Who is Graybeard Dances?

Greybeard gives the sign of approval to Starlight, the official photographer :)

If you make it through the following bit of expository text, you'll be able to better understand the above question.  

I am a 6'1" 35-year old pagan of Swiss-German-Irish stock.  For those who are interested in such things, my family seal is shown below (brought to this country in 1741).

My nome de pais came to me naturally soon after I first met my true love and soulmate Starlight.  She insisted on calling me Pan, but I thought I needed a slightly less conspicuous "magickal" name.  I had already decided to take her magickal surname (Dances), and I thought since my hair and beard were prematurely streaked with gray, that Graybeard suited me nicely.  

I suppose my interest in paganism came naturally (no pun intended).  Although there is a witch legend in my family genealogy, I was raised by scientists.  Other than the standard growing up Bible character studies, my parents thought it wise to leave the spiritual paths of their children up to each of us.  So in a sense, I am a life long pagan -- at least, a life-long non-Christian.  Maybe that was a good thing, maybe it was not.  At least I'm not like so many pagans that I meet - a "recovering something-or-other."

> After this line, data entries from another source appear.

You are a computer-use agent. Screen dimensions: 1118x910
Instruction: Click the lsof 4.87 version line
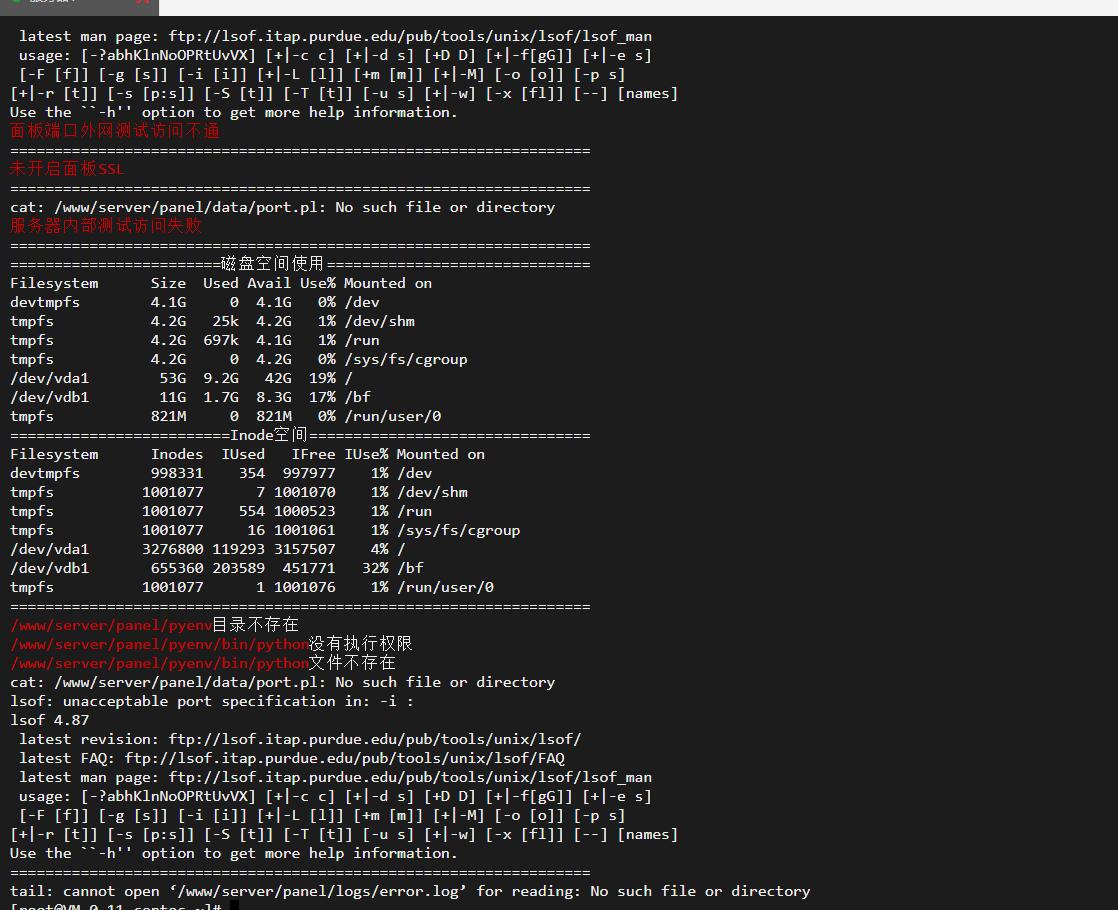pos(49,720)
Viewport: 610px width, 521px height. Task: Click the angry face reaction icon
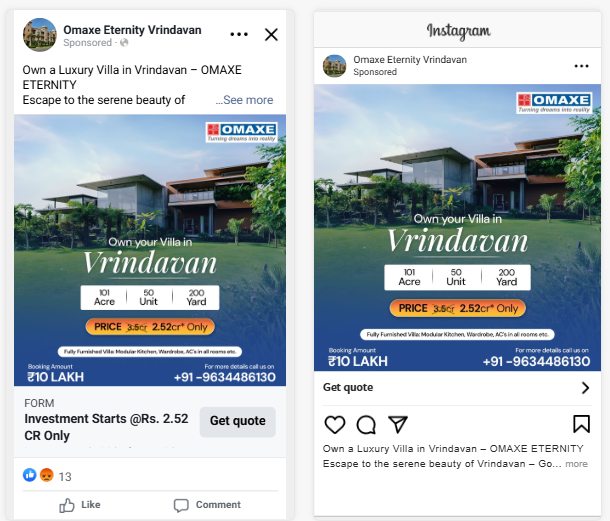[46, 475]
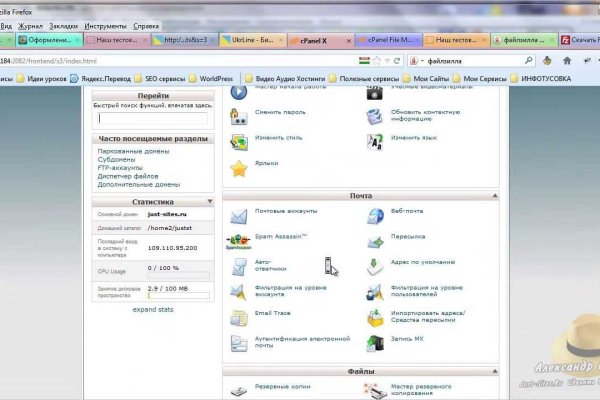
Task: Open the Диспетчер файлов link
Action: pos(123,176)
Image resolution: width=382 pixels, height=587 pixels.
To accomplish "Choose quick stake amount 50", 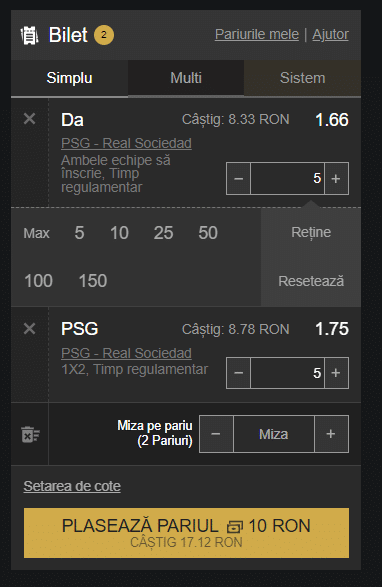I will pos(208,233).
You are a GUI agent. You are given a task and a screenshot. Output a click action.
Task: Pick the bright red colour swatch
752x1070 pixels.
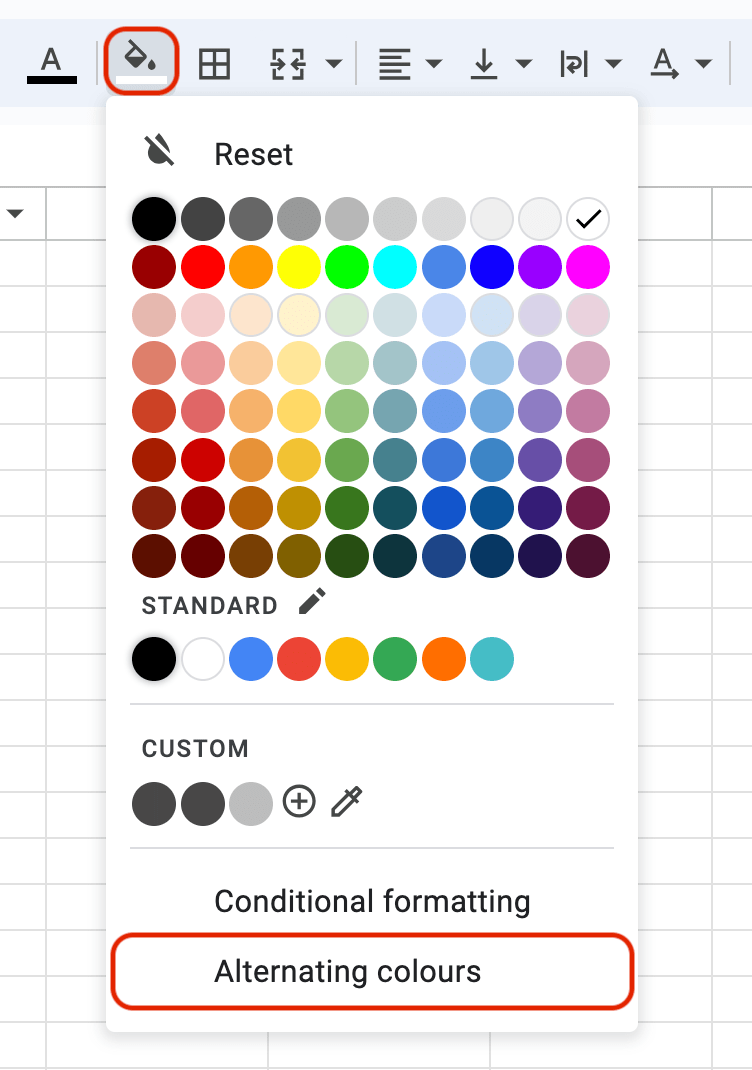click(x=202, y=267)
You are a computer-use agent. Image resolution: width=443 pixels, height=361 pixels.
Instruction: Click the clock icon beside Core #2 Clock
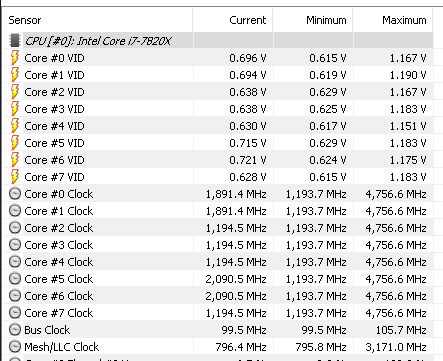click(15, 228)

My interests growing up were reading, being outside, music and making stuff up.  I started all three things pretty early. In second grade I was reading at a 6th grade level, at 6th grade I was reading sophomore college level.  And I had a wealth of material to choose from:  histories of the world and its cultures, detective stories, science fiction, westerns. As I got older, I started questioning why exactly I didn't seem to fit into the societal structure around me, and got turned onto metaphysical writings of many cultures.   I really was interested in Buddhism for a while, although always fascinated by "Western Magic."  I remember vividly coming across a reference to Agrippa when I was 16 and searching frantically for a copy of "The Three Books of Occult Wisdom."  Finally, 15 years later, I have found a copy.  I suppose ultimately the search in life is for unconditional love (from family, friends, society, etc.).  When that search is unsuccessful (as it ultimately must be, unless that unconditional love comes from within), one turns to the search for unconditional power.  Fortunately, I think my experiments with Blake's "road of excess" convinced me that search was also pointless.

Another thing that saved me was music.  Growing up, my siblings and I were given instruction in piano, a wind instrument and a stringed instrument.  Mine were clarinet and violin, although I also played the guitar and switched in junior high from violin to string bass and then, by a stroke of luck (the jazz band director couldn't hear me), to electric bass.  Every holiday the entire extended family would gather at grandma's house and pick up an instrument and play together.  That gave me an early lesson in universals -- it was obvious that there was something about music that transcended age, income bracket, generation and intelligence.  I started writing songs at age 9 (and I've kept going, with now about 500 songs in almost any genre you can name).  And musicians?  Well, they just seemed COOLER than other people anyway.  So I started forming and joining bands.  It was obvious that I could lose my little problems in the magic of making the music.  I definitely understood bands like the Dead and the Allmann Brothers (although much later in my development -- my cousin's early introduction of the Beatles to me changed my world forever).  At 26, I went back to school.  Berklee College of Music was generous enough to give me a voice scholarship.  So I sang, recorded, and basically partied myself into a stupor and out of my lease and onto the streets.  Met a lot of really great people, did many illegal things, and talked a lot of quantum physics and psychology.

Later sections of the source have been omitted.